Au fur et à mesure de l’échange, le film dessine un Freud, fervent incroyant fasciné par les croyances, constatant « Nous sommes tous lâches devant la mort ». Un Freud profondément traumatisé par la mort de sa fille aînée Sophie mais capable aussi de remettre constamment en question ses propres idées. Avec humour, il lance in fine à son interlocuteur : « Très bien, examinons la question autrement » et assènera une ultime : « L’un de nous deux est un idiot. Mais qui, on le ne saura jamais… »

Anthony Hopkins incarne un Freud souffrant.

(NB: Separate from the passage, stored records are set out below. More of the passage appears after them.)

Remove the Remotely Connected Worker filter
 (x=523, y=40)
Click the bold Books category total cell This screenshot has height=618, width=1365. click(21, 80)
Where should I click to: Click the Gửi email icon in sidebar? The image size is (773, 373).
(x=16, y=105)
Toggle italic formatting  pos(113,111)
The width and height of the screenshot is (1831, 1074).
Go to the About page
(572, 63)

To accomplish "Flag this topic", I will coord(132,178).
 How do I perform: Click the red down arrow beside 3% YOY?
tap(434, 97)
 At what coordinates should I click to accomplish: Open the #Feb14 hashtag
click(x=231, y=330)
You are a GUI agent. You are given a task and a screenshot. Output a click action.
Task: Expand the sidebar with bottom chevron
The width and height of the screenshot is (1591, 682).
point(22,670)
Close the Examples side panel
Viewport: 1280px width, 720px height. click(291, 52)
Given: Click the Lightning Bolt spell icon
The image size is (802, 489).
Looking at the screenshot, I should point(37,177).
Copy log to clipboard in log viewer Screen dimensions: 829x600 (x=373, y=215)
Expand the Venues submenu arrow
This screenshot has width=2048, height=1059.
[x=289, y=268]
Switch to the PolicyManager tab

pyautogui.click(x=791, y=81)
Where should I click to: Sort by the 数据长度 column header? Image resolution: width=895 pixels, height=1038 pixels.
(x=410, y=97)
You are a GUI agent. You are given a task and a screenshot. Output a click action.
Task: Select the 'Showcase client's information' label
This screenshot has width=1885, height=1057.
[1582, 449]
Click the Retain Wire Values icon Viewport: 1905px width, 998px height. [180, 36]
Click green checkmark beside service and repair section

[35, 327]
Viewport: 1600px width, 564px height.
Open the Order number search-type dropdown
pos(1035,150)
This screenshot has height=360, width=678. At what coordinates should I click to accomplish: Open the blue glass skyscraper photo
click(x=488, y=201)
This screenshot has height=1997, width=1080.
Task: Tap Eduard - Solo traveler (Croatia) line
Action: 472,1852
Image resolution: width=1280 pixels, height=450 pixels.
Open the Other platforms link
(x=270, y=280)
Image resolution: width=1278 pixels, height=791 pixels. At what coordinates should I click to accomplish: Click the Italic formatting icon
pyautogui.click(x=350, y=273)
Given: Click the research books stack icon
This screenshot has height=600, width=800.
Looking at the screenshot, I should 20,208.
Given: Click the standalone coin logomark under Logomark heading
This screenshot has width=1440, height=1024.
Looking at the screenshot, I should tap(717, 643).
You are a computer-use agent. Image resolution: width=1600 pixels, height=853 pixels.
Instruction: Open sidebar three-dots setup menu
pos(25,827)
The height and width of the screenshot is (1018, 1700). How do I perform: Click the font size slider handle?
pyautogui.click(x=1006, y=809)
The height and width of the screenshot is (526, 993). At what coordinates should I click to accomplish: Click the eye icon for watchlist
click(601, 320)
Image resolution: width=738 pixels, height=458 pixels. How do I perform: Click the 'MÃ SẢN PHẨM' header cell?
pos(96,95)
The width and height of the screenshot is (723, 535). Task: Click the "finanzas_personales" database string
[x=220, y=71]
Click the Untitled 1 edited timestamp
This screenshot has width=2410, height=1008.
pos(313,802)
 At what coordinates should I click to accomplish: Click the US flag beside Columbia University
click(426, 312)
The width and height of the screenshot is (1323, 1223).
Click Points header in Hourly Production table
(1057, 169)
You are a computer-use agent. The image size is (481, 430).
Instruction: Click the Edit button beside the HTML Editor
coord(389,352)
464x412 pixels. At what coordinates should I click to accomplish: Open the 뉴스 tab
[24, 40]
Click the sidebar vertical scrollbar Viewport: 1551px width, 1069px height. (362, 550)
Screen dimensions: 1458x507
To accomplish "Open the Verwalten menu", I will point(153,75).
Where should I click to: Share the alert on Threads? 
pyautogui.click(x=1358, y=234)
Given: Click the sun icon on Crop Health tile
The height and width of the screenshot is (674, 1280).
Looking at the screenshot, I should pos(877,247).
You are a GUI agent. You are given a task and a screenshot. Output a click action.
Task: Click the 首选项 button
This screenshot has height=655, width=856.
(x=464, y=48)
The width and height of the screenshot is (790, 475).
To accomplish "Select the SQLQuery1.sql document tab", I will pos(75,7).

DR
Sur grand écran, Freud a, au moins, été représenté à deux reprises dans le cinéma américain avec Freud, passions secrètes (1962) de John Huston et A Dangerous Method (2011) de David Cronenberg. Dans le premier, le Viennois était incarné par Montgomery Clift et, dans le second, par Viggo Mortensen. Ils sont donc rejoints par le monstre sacré Anthony -Hannibal- Hopkins qui se glisse, avec une parfaite aisance, dans la peau d’un praticien fatigué et hanté, révélant un homme empreint d’une grande humanité et regardant sa propre mortalité en face. Quant à Matthew Goode, connu pour avoir été l’interprète de Lord Snowdon dans la série The Crown, il est un Lewis paisible en apparence et tourmenté en profondeur.
Dans la réalité historique, il n’y a pas de traces de la rencontre entre Freud et Lewis. Mais des recherches ont montré que Freud avait bien reçu, à Londres, un professeur d’Oxford dont l’identité n’a jamais été connue. Et si ça avait été C.S. Lewis ? L’idée, en tout cas, est belle…
FREUD – LA DERNIERE CONFESSION Drame (Grande-Bretagne – 1h50) de Matthew Brown avec Anthony Hopkins, Matthew Goode, Liv Lisa Fries, Jodi Balfour, Orla Brady, Stephen C. Moore. Dans les salles le 4 juin.